Por onde começar a investigação diante de dores ósseas, edema e diarreia crônica?

Em que pensar diante de sintomas aparentemente díspares?

Paciente masculino, 71 anos, com história de diarreia crônica alta, iniciada 20 anos antes, e edema de membros inferiores, sem tratamento específico. Relatava o surgimento de dores ósseas nos seis meses anteriores, além de piora progressiva do edema. Na investigação inicial, os exames laboratoriais realizados evidenciaram anemia e linfocitopenia no hemograma, diminuição das proteínas séricas (albumina e γ-globulinas), fosfatase alcalina de 910 U/L (VR: até 250), cálcio total de 5,5 mg/dL (VR: 8,3-10,2), fósforo de 1,9 mg/dL (VR: 2,5-4,5) e paratormônio (PTH) de 927 pg/mL (VR: 10-65). Nos exames de imagem pedidos na ocasião, houve alterações nas radiografias ósseas e na densitometria óssea, bem como na enteroscopia de duplo balão (imagens abaixo).


ARQUIVO FLEURY


Qual o diagnóstico provável?

A - Talassemia

B - Osteoporose secundária à idade

C - Pseudo-hipoparatiroidismo

D-  Hiperparatiroidismo primário

E - Osteomalacia

Resposta do caso de diarreia crônica, edema e dores ósseas

A densitometria óssea revelou osteoporose em coluna lombar e no colo do fêmur (T-L1-L4 = -5,2 DP e T-colo do fêmur = -3,4 DP), mas ficou confirmado o diagnóstico de osteomalacia em virtude das demais manifestações e dos achados nos exames feitos no paciente.

A diarreia crônica justificava a hipoalbuminemia (e o edema), assim como a má absorção de cálcio e fósforo e a perda intestinal da vitamina D, que culminaram no hiperparatiroidismo secundário. Como causa da má absorção, a imagem da enteroscopia de duplo balão mostrou múltiplos nódulos branco-opalescentes em jejuno e íleo, com nítido vazamento de linfa. O exame anatomopatológico confirmou vasos linfáticos ectasiados (linfangiectasia intestinal). Por fim, a fosfatase alcalina elevada igualmente sugeriu o quadro de osteomalacia associado, explicando as fraturas.

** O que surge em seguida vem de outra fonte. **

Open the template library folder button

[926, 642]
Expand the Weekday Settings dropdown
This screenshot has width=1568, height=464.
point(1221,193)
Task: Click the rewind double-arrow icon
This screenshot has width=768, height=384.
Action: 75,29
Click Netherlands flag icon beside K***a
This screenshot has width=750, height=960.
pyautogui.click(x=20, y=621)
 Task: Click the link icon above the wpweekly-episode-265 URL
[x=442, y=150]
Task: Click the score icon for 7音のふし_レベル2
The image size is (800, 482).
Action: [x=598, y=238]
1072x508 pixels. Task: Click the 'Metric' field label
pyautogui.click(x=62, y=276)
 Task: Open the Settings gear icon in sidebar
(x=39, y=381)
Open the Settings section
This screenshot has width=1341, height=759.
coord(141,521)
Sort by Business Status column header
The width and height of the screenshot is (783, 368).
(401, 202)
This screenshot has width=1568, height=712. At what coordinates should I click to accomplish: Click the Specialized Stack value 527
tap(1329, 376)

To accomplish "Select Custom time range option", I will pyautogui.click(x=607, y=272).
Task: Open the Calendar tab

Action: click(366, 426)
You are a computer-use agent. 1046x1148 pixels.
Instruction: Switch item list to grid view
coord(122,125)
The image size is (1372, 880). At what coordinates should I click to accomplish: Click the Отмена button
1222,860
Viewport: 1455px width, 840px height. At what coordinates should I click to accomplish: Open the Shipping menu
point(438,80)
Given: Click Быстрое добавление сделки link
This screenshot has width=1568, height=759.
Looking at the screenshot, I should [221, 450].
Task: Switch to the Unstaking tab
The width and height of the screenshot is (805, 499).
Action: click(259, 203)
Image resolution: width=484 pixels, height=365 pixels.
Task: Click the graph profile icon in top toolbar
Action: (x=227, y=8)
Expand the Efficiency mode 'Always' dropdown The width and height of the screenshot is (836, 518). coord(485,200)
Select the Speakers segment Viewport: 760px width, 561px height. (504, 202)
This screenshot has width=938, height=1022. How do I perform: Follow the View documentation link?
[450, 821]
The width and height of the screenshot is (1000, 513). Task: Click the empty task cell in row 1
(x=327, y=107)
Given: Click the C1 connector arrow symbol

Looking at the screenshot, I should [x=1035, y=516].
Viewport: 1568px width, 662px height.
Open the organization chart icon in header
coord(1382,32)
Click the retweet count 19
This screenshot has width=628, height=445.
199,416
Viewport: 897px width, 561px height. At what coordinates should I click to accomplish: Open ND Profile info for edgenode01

De fato, diferentes condições clínicas associam-se à osteoporose e às fraturas, como distúrbios endócrinos, hematopoéticos, renais, reumatológicos e neuropsiquiátricos, uso de medicamentos, erros inatos do metabolismo, síndromes de má absorção, deficiência nutricional e o próprio estilo de vida. Além da história clínica detalhada, o exame físico deve avaliar peso, altura e índice de massa corporal atual, comparando os achados do presente com os do passado.

A densitometria óssea apenas aponta a presença de baixa massa óssea, mas não discrimina possíveis causas – no caso de uma osteoporose secundária, que é mais frequente em homens –, tampouco suscita a hipótese de outras afecções. Nesse sentido, a história clínica detalhada pode rastrear causas e racionalizar a investigação laboratorial, bem como direcionar a terapêutica. Dentre os exames laboratoriais úteis nessa investigação, destacam-se as dosagens de testosterona, TSH, PTH, cálcio sérico, cálcio urinário de 24 horas, fosfatase alcalina, hemograma, eletroforese de proteínas, urina I, gasometria venosa, ureia, creatinina, TGO, TGP e 25-hidroxivitamina D.

Após o diagnóstico, o paciente em questão iniciou tratamento com triglicérides de cadeia média, colecalciferol 50.000 U/semana e carbonato de cálcio 2 g/dia. Em dois meses, apresentou melhora do quadro, com controle do edema e da diarreia, redução da fosfatase alcalina e elevação de cálcio e fósforo séricos. Após quatro meses, entretanto, apresentou infecção pulmonar e celulite em membro superior esquerdo, com evolução para choque séptico refratário e óbito.